**Problem details:** Render the lines of the records as a JSON list of strings, one string per line with blank lines omitted, starting with the line that contains "The image size is (691, 380)." and going on through the line that contains "Action: click(x=672, y=60)". Leave the pictures out of the answer.

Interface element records
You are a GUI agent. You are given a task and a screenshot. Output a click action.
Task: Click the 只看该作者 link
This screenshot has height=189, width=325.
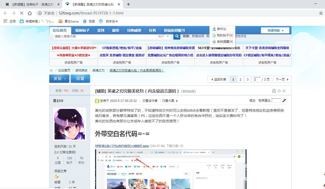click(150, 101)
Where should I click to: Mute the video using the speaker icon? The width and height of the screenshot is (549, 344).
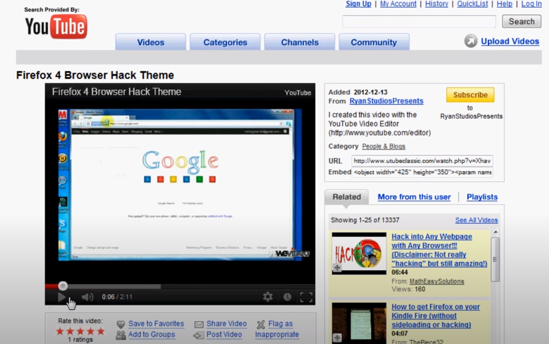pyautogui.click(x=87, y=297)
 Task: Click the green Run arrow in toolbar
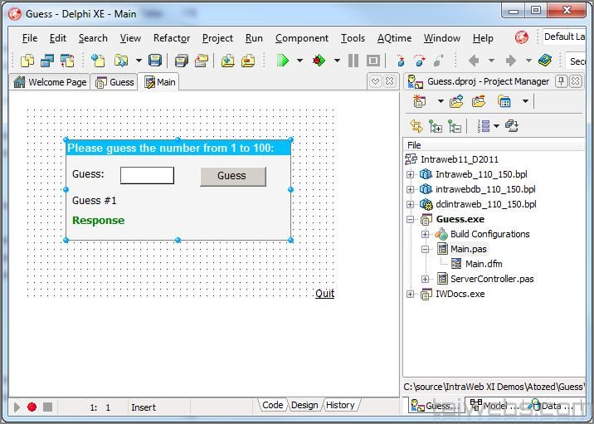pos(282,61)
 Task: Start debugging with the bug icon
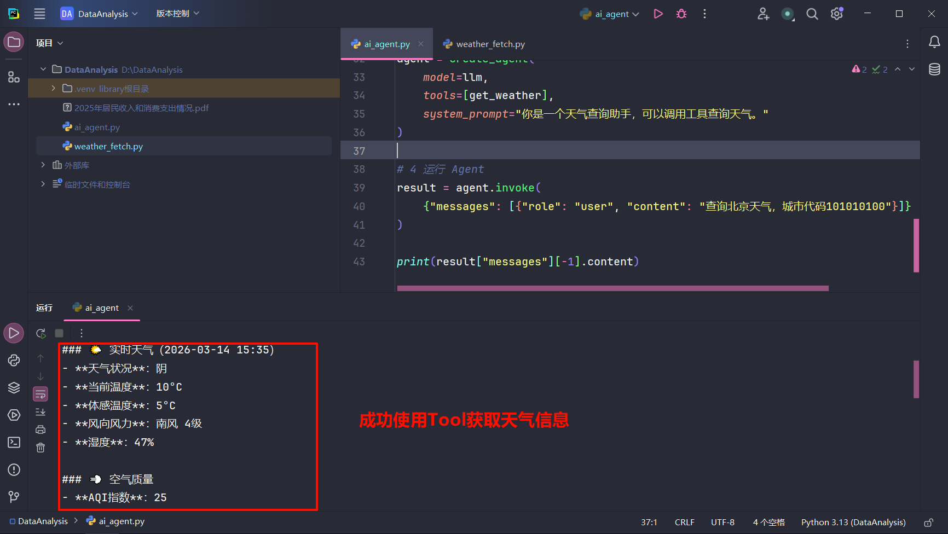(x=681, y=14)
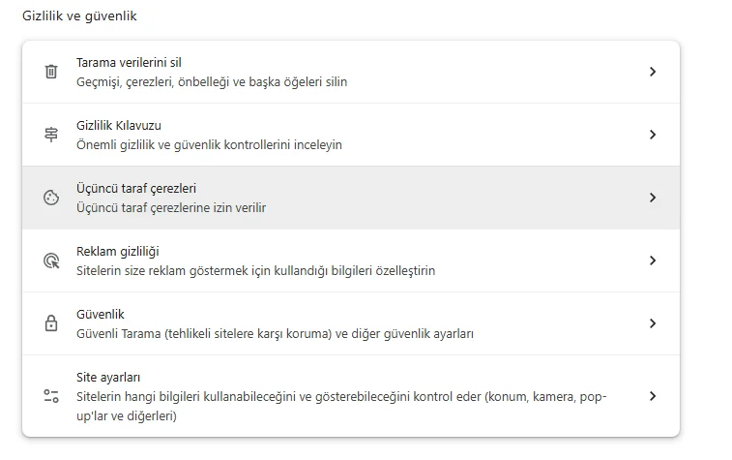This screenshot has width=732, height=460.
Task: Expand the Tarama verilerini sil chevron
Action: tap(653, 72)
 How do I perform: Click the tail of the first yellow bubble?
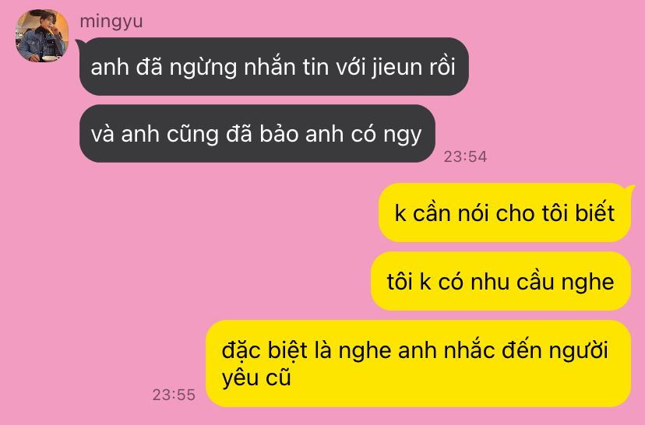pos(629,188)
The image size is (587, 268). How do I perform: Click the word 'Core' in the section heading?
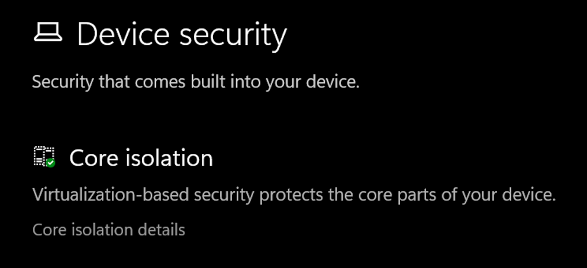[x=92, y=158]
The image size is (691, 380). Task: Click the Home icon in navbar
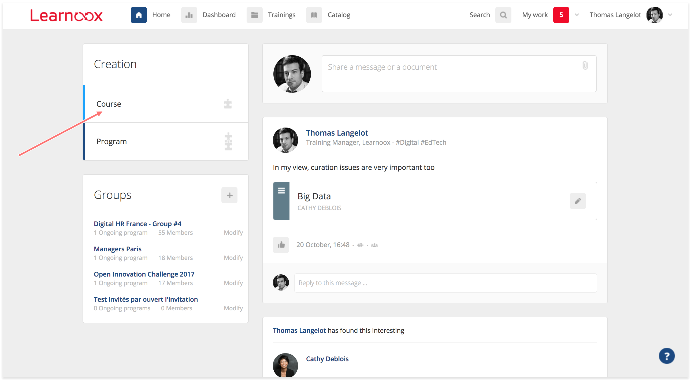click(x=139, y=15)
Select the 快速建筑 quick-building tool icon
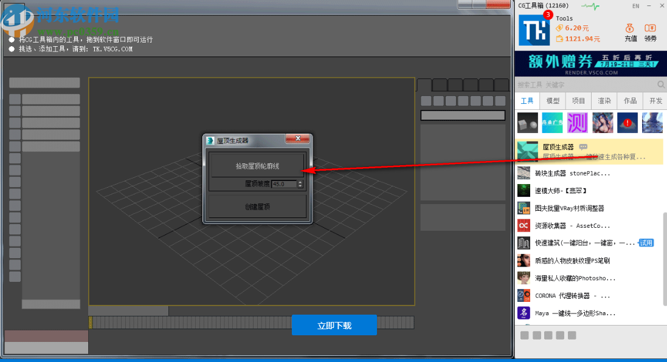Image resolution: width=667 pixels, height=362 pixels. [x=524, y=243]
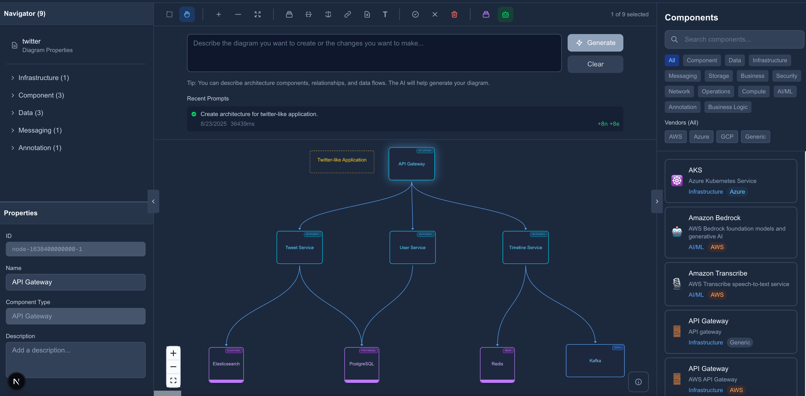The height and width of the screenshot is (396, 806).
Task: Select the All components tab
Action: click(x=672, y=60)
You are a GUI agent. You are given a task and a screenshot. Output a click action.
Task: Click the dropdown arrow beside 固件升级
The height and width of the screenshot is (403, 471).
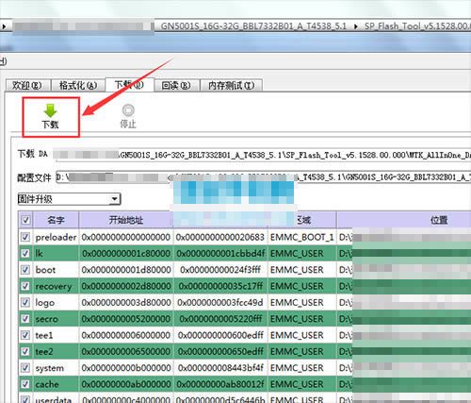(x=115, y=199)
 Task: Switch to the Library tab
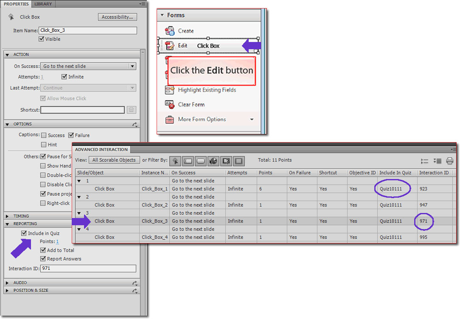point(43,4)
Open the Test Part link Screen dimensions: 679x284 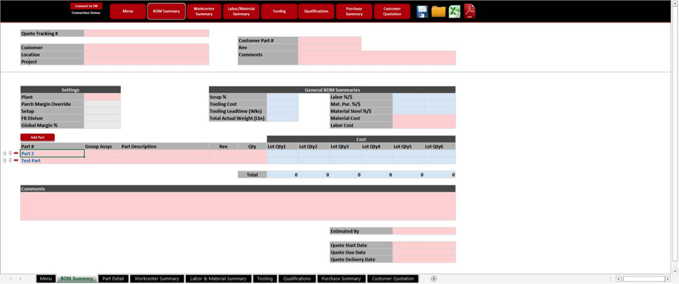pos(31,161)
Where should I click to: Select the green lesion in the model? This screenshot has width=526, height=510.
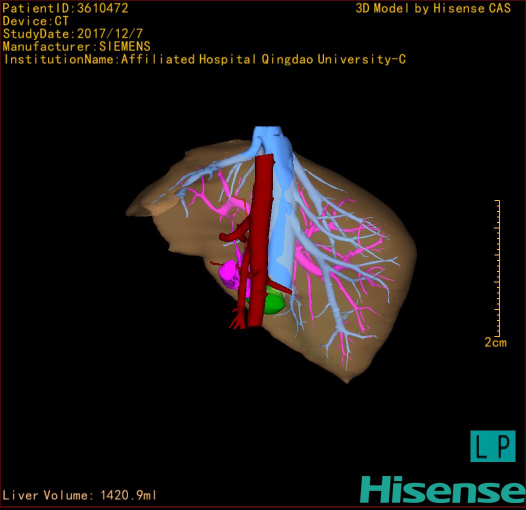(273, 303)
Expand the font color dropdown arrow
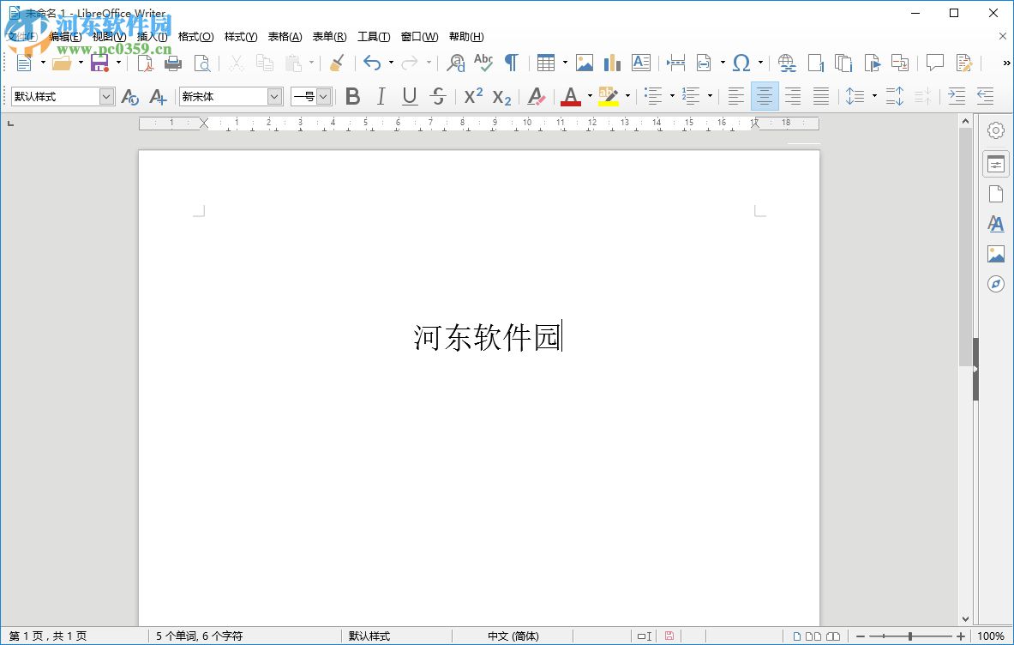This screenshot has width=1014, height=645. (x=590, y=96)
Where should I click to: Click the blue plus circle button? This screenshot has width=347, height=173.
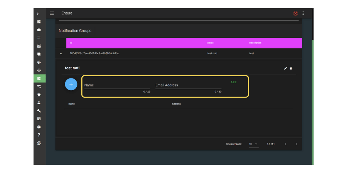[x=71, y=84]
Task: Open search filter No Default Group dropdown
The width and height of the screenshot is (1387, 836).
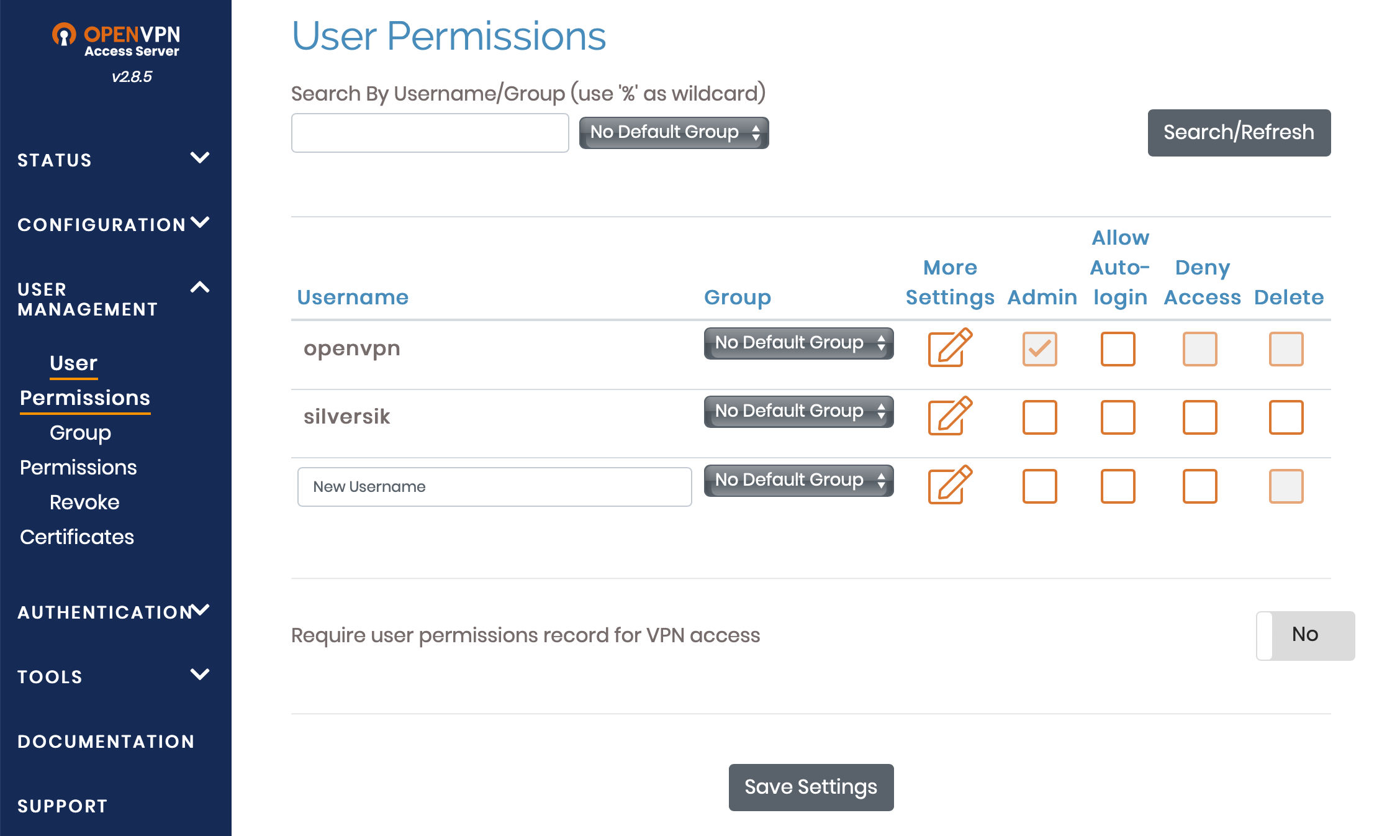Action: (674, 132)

**Task response:**
[
  "The image size is (691, 380). Task: Click the Home icon in navbar",
  "click(x=139, y=15)",
  "Select the 快速建筑 quick-building tool icon",
  "Image resolution: width=667 pixels, height=362 pixels. [x=524, y=243]",
  "The height and width of the screenshot is (396, 806).",
  "Task: Select the All components tab",
  "Action: click(x=672, y=60)"
]